Steven Soderbergh’s ponderous hagiography of Ernesto Guevara opens in wide release this weekend, just five years after the last one. As a curative for the delusional adulation of this butcher, reason.tv created this short video.
The historical record is unambiguous: Guevara was a psychopath who valued human life less than Stalinism. He was willing to slaughter millions, including himself, in order to achieve his totalitarian vision. He succeeded in killing far fewer, of course, but only because his zealotry prevented him from accumulating any real power — shrewdness, rather than ideological purity, distinguished successful Cold War thugs. And while we can be thankful his destruction was limited in scope, it unfortunately makes it easier to lie about him.
The throngs of useful idiots decked out in his iconic grimace are merely ignorant of who he really was. A dazzling Hollywood biopic will preserve their ignorance in a shellac of romantic myth. One can only hope that the movie truly is, in the words of one reviewer, “forgettable and wearying.”

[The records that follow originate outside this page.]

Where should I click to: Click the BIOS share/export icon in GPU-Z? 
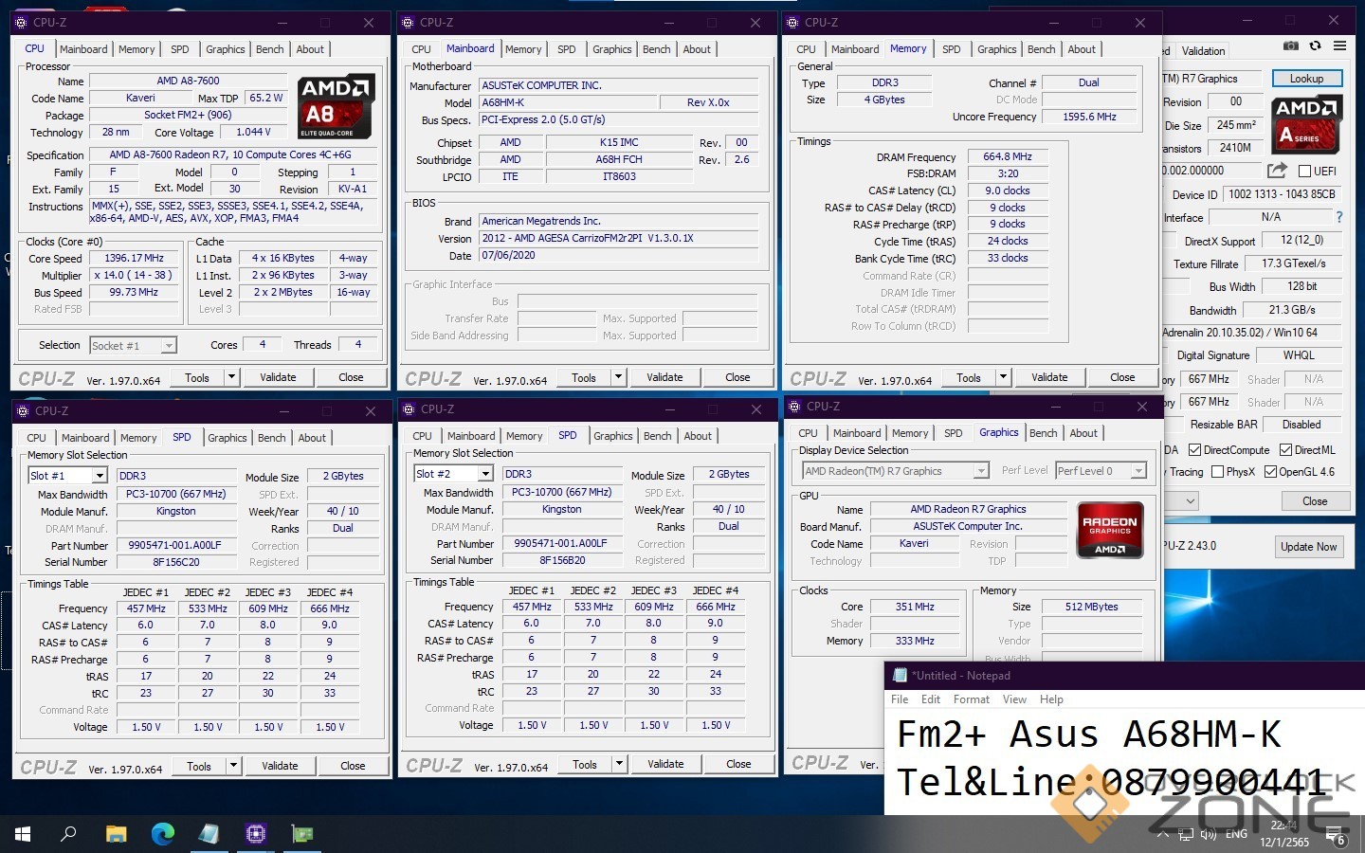click(1277, 171)
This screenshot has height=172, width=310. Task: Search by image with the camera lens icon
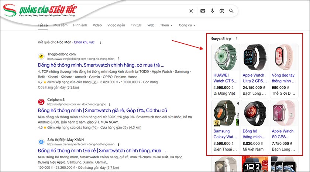tap(222, 11)
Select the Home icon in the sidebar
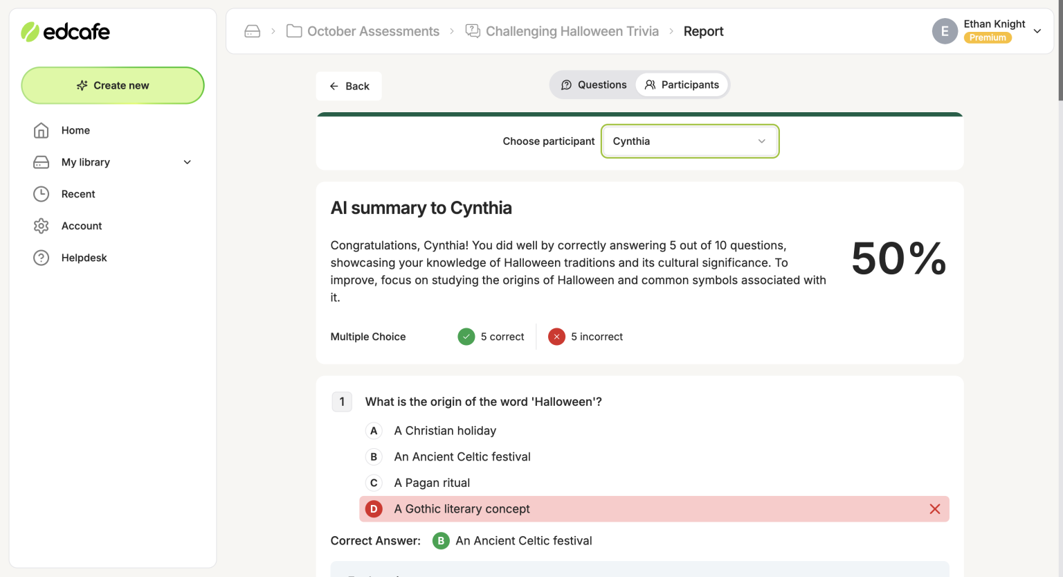This screenshot has width=1063, height=577. point(42,130)
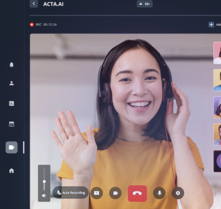Toggle the microphone in call controls
This screenshot has height=209, width=221.
pos(159,193)
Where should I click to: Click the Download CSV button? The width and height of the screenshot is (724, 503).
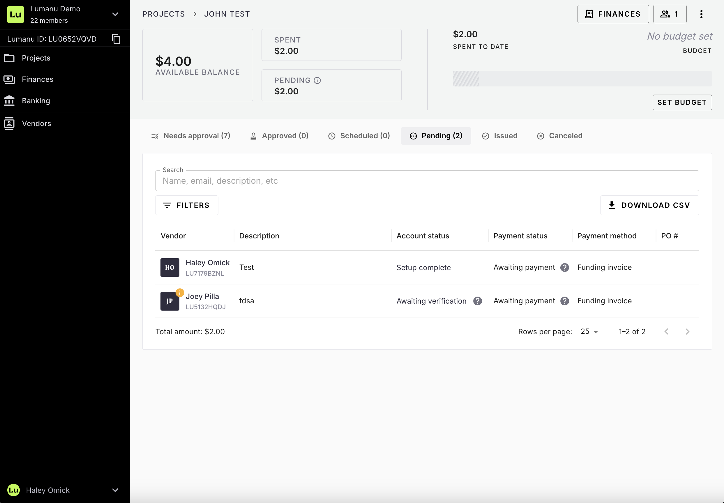(649, 205)
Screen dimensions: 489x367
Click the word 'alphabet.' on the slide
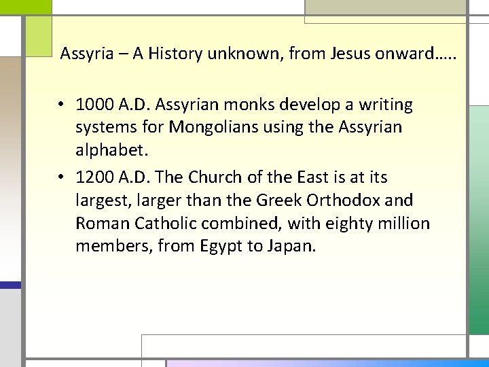[112, 150]
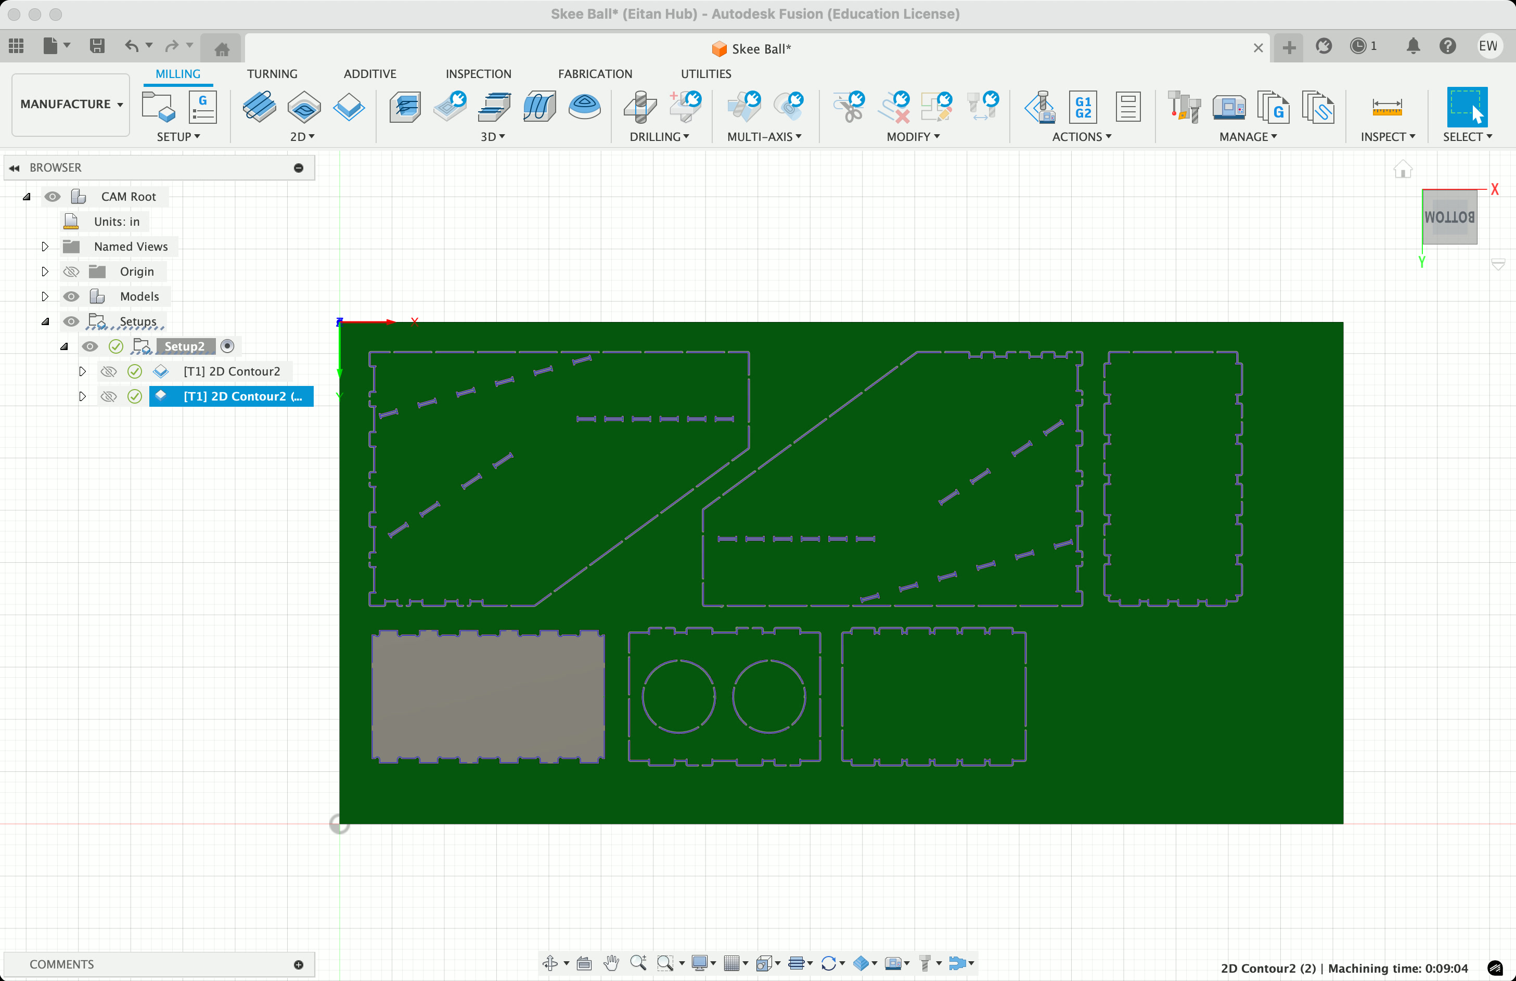Activate the Setup2 radio button

227,346
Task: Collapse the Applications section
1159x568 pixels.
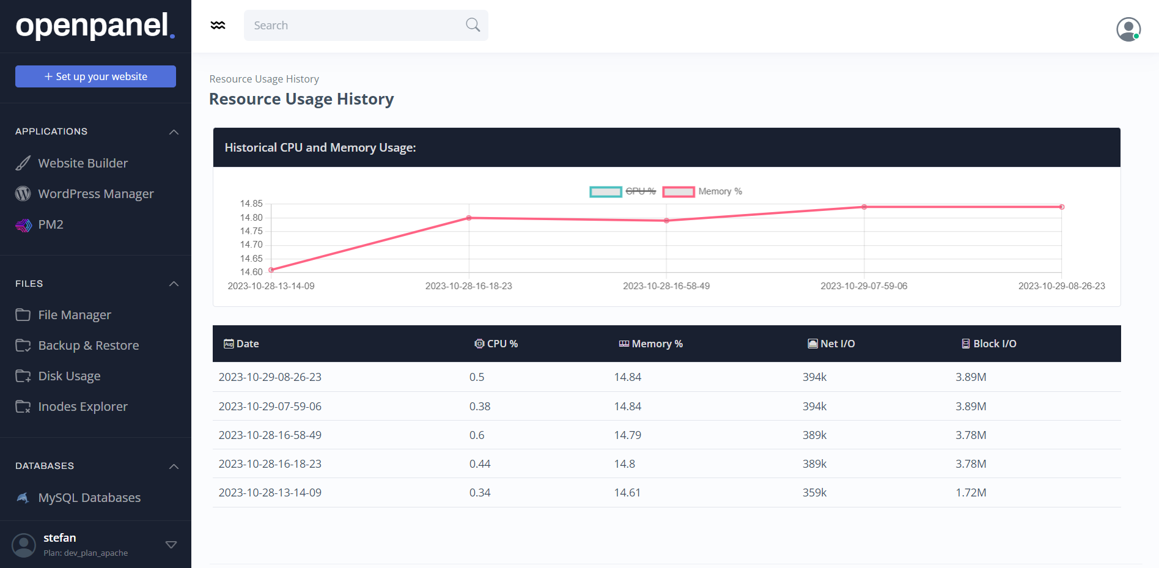Action: tap(174, 132)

While Soderbergh and Del Toro deserve special shame for their recent effort to disguise the sins of an evil man, they are by no means alone. Humans have a special ingenuity for forgetting the crimes of history’s greatest villains, and Guevara is joined by other fashionable items of Soviet kitsch in popular culture.
What is it about tyrants that makes the masses so forgiving? Russians have as of yet failed to immolate the ghastly remains of Lenin, and Uncle Joe still remains popular today — propped up by the support of Uncle Vlad. Mao, arguably the greatest murderer in history, is an even crueler marketing ploy; Cameron Diaz’s faux pas would have gone unnoticed in LA, but she had the ill fortune to stumble upon some of his distant and indirect victims in Peru. And it seems the more remote and few the victims, the easier it is to whitewash the monsters. How incredible is it that people would actually buy and display statuary of Napoleon Bonaparte? And here comes the Houston Museum of Natural Science telling us that Genghis Khan may have soaked the earth with blood, but, dammit, he made the trains run on time. Sometimes it is harder to see which reflects the mostly poorly upon humanity: its ability to produce evil men or to apologize for them afterward.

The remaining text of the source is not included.